Dalam pembangunan kebun, lanjut Armilis, penanaman harus dilakukan sesuai standar operasional yang ditentukan oleh Dirjen Perkebunan. Perawatan kebun juga dilakukan sesuai standar karena akan berpengaruh terhadap kualitas tanaman. “Perusahaan harus menyelesaikan pembangunan kebun sesuai perjanjian dan SK Gubri No 7 tahun 2001 sampai kebun siap untuk dialihkan kepada petani anggota koperasi,’’kata Armilis
Apabila tanaman telah berusia 48 bulan, kata Armilis maka dilakukan penilaian apakah tanaman sudah layak dikonversi atau dialihkan kepada petani. Konversi dapat dilakukan apabila 65 persen tanaman  sudah berproduksi dengan kualitas A. Apabila dalam usia 48 bulan belum dilakukan konversi maka merupakan kelalaian perusahaan sehingga biaya yang timbul terhadap pembangunan kebun tidak dapat dibebankan kepada koperasi dan yang harus bertanggung jawab adalah perusahaan hingga kebun diserahterimakan kepada petani atau dikonversi.

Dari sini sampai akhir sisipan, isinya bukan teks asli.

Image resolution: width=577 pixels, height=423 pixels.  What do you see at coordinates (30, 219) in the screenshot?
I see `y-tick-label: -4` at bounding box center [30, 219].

‘Dalam masa konstruksi sampai tanaman berumur 48 bulan  biaya pembangunan kebun diambilkan dari kredit bank dan umur tanaman 48 bulan wajib dilakukan penilaian. Kalau pembangunan kebun sesuai standar maka dalam usia 10-11 tahun kredit ke bank sudah bisa dilunasi,’’katanya
Saksi ahli dari penggugat DR Ermanto Fahamsyah, ahli Hukum Perdata dan Bisnis dari Universitas Jember mengatakan bahwa terhadap badan hukum koperasi apabila dalam membuat pejanjian/perikatan dengan pihak lain harus disetujui oleh anggota koperasi yang dapat dilakukan dengan rapat anggota baik rapat anggota tahunan atau rapat anggota luar biasa.  Apabila tidak ada persetujuan dari anggota koperasi maka tanggungjawab atau resiko atas perjanjian/perikatan dengan pihak lain tersebut ditanggung oleh pengurus dan badan pengawas yang menandatangani perjanjian atau perikatan tersebut. “Untuk jaminan benda tidak bergerak harus dipasangkan hak pertanggungan. Apabila tidak dipasangkan maka hak tanggungan jaminan tersbut tidak dapat disita,” ujar Armilis. 
Realitasnya, kata Armilis, rapat anggota luar biasa yang dilaksanakan pada tanggal 9 Februari 2013 dilakukan untuk memilih pengurus dan pengawas karena ketua sebelumnya yang bernama Marzuki meninggal dunia.  Dan terpilihlah Mustaqim sebagai ketua koperasi dan Syaifudin Efendi sebagai badan pengawas.  “Pertanggung jawaban pinjaman ke Bank Mandiri harus menjadi tanggungjawab pengurus dan pengawas karena RALB dilakukan untuk pemilihan ketua dan pengawas dan tidak ada pembahasan mengenai pengalihan pinjaman dari Bank Agro ke Bank Mandiri cabang Palembang senilai Rp 143 M,’’ujarnya.
Sedangkan Surizki Febrianto sebagai ahli Hukum Perdata dari Universitas Islam Riau menjelaskan dalam sebuah perjanjian kebun apabila pihak yang membangun kebun tidak melaksanakan dengan baik sesuai perjanjian maka pihak yang membangun harus bertanggung jawab atas kewajiban tersebut.  Senada dengan Surizki, Ignasisus Bona Sakti sebagai ahli dari Perkoperasian Kementerian Koperasi RI mengatakan  bahwa harta pribadi anggota koperasi bukanlah asset/harta koperasi. Dan apabila telah mengambil kebijakan atau perbuatan hukum di luar yang telah diputuskan dalam rapat anggota dan merugikan koperasi maka tanggung jawab atas kerugian itu ditanggung oleh pengurus koperasi
“Berdasarkan keterangan para saksi ahli baik yang dihadirkan oleh penggugat dalam hal ini PTPN IV regional 3 maupun pihak tergugat dalam hal ini Koppsa M terbukti bahwa gugatan yang dilakukan oleh PTPN IV tidak benar dan tidak beralasan. Dan PTPN IV sebagai pembangun kebun harus bertanggung jawab atas segala kerugian akibat kelalaian yang mereka lakukan dan hutang kepada pihak bank untuk pembangunan kebun yang gagal menjadi tanggungan PTPN IV,”pungkasnya.